La vida en las ciudades es siempre un lance complejo. La gente acude a ellas, se concentra, en busca de seguridad existencial. Verse junto a otros da una sensación de acogida; también provoca una expectativa de riqueza, de que se va a disfrutar de una serie de beneficios colectivos. Una parte de esto sucede así, pero no todo son bondades ni se reparten por igual para todas las personas en el día a día ciudadano. El latido que lo impulsa proviene de una serie de interacciones económicas, sociales y ambientales. El tránsito urbano no solo lo realizan cada día las personas -con los consiguientes problemas que se generan- sino que también deben hacerlo las mercancías que van y vienen, la energía transformadora, la serie compleja de actividades y servicios que le dan vida en esa jornada, así como la proyección de las sucesivas funciones, porque la ciudad no se puede programar a corto plazo. El espacio urbano es complejo y multiforme, por tanto difícil de gestionar; como cualquier aglomeración, genera conflictos convivenciales más o menos fuertes. El tiempo urbano es como un caleidoscopio, se mide de muchas formas y a escalas diferentes.

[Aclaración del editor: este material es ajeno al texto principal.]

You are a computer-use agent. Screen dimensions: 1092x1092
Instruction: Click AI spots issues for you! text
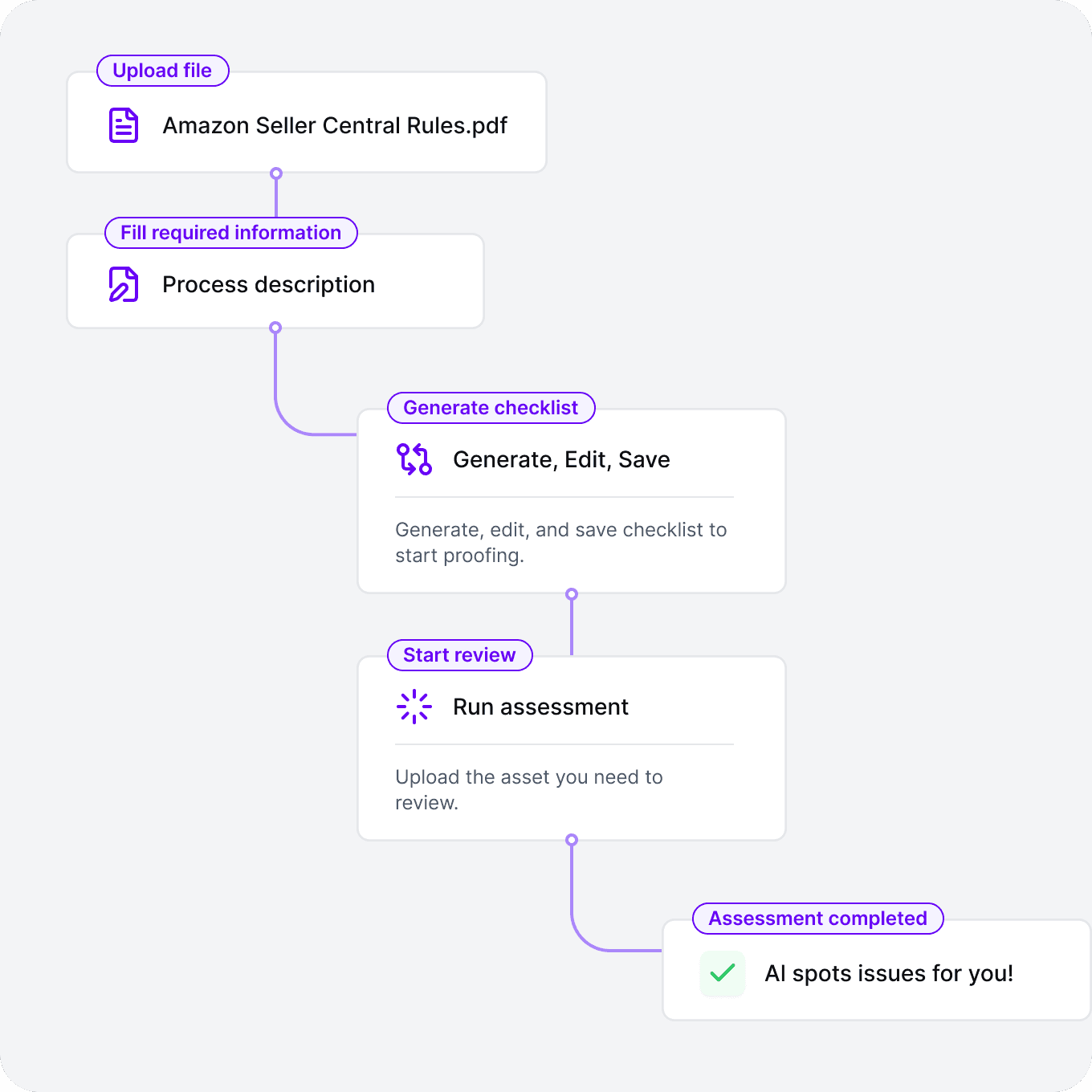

Quienes administran las urbes se preocupan de que funcione el entramado público por sí mismo y en relación con las apetencias privadas. Buscan recursos económicos y humanos para que la ciudadanía ejerza sus derechos: favorecen el suministro de agua y abastecimiento, regulan el tráfico y las actividades comerciales, indagan sobre las condiciones de trabajo y aseguran la convivencia compartida, además de un sinfín de tareas más para completar el entramado social. No siempre lo logran a gusto de todos. La vida diaria genera tales disfunciones –incluso en el caso de municipios de holgados presupuestos- que bastantes ciudadanos se quejan. La gente percibe sobre todo los atascos de tráfico, la falta de servicios en algunos barrios, etc.; se indigna más con cosas apreciables a simple vista, del día a día personal.
Pero en la ciudad, más que en cualquier otro sitio, juegan un papel determinante otros muchos flujos escondidos, como puede ser el precio y el valor de las cosas colectivas, sean o no servicios públicos. De todos ellos, cobra especial significación la buena o mala salud de los ciudadanos por el hecho de convivir juntos. Los disfrutes acumulados de la confortabilidad doméstica, el trabajo o los desplazamientos, la realización de la mayoría de nuestras actividades, el relajo y el ocio, etc., esparcen al aire tal cantidad de contaminantes que ponen en cuestión la balanza vital. La movilidad urbana lanza en España más de 35 millones de toneladas de CO2, de las cuales las tres cuartas partes son responsabilidad del coche particular. El aire, un intangible en el balance económico de las corporaciones locales, no se compra como suministro urbano ni se presta aún como servicio, pero cotiza mucho en la bolsa del bienestar, aunque sean todavía pocos los ciudadanos preocupados por sus flujos.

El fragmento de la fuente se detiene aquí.